Celle-ci prévoit expressément que « l’inspecteur du travail saisi d’une demande de licenciement, motivée par les absences pour maladie du salarié, doit contrôler, outre la régularité de la procédure interne à l’entreprise et la matérialité des faits, la recherche de possibilités de reclassement en cas d’absences prolongées et répétées du salarié ».

D’autre part, elle prend appui sur un précédent arrêt du Conseil d’État qui affirmait « il appartient à l’inspecteur du travail et, le cas échéant, au ministre, de rechercher, sous le contrôle du juge de l’excès de pouvoir, si les absences de l’intéressé sont d’une importance suffisante pour justifier le licenciement compte tenu de l’ensemble des règles applicables au contrat de travail, des conditions de fonctionnement de l’entreprise et de la possibilité d’assurer son reclassement » (CE, 21 oct. 1996, n° 111.961, M. Maube).

Il est intéressant de souligner que dans l’arrêt de 2016, le Conseil d’État ne fait plus aucune référence à l’obligation de reclassement.

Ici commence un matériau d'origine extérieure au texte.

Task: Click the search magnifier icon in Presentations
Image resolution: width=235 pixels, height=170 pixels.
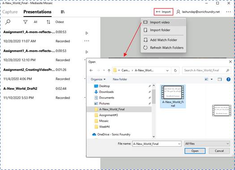Action: pos(8,22)
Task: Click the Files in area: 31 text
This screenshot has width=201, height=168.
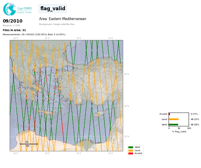Action: tap(14, 30)
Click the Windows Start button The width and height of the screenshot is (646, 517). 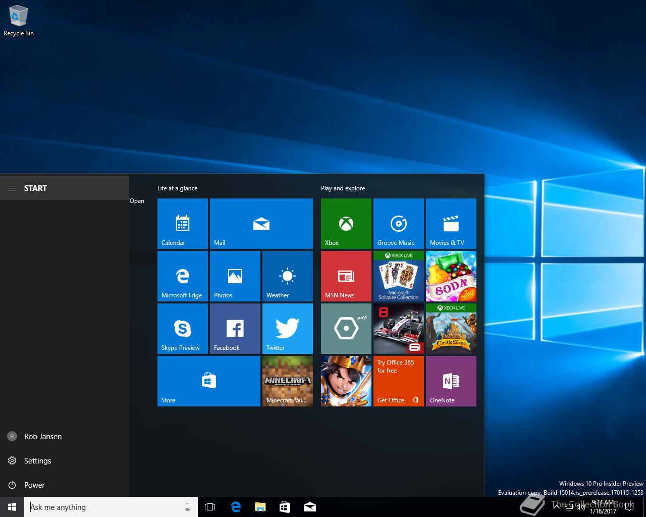coord(12,507)
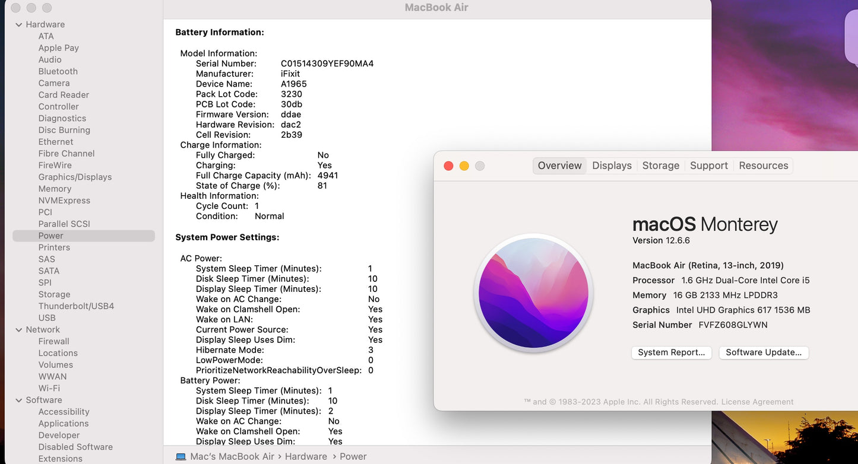
Task: Go to the Resources tab
Action: click(763, 166)
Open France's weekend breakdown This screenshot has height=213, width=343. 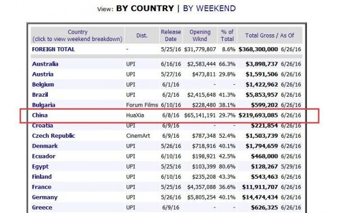click(x=42, y=187)
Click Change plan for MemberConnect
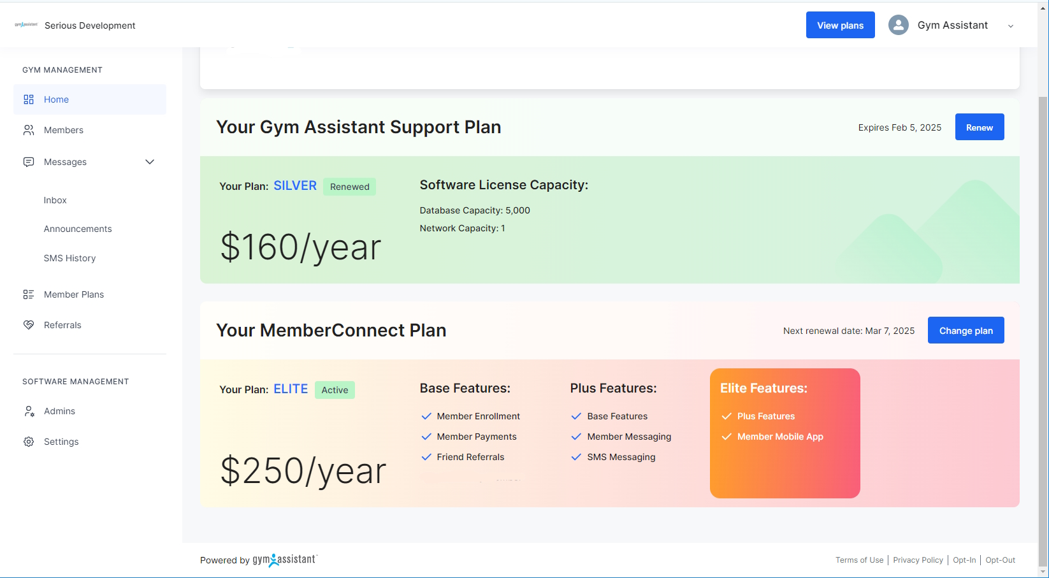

Il se contente de fixer les points de contrôle de l’inspecteur du travail : « il incombe à l’inspecteur du travail et, le cas échéant, au ministre compétent de rechercher, sous le contrôle du juge de l’excès de pouvoir, si, eu égard à la nature des fonctions de l’intéressé et aux règles applicables à son contrat, ses absences apportent au fonctionnement de l’entreprise des perturbations suffisamment graves que l’employeur ne peut pallier par des mesures provisoires et qui sont dès lors de nature à justifier le licenciement en vue de son remplacement définitif par le recrutement d’un autre salarié ».

Par cet arrêt, le Conseil État prend ainsi le contrepied de sa jurisprudence antérieure et de la circulaire du 30 juillet 2012.

Le remplacement définitif du salarié par un autre prend ainsi le pas sur une éventuelle recherche de reclassement. C’est ainsi que la salariée se voit débouter de sa demande.

Dès lors, exception faite du cas particulier de l’inaptitude, l’employeur n’est tenu à aucune obligation préalable de recherche de reclassement avant de licencier un salarié dont les absences répétées ou prolongées pour maladie perturbent le bon fonctionnement de l’entreprise.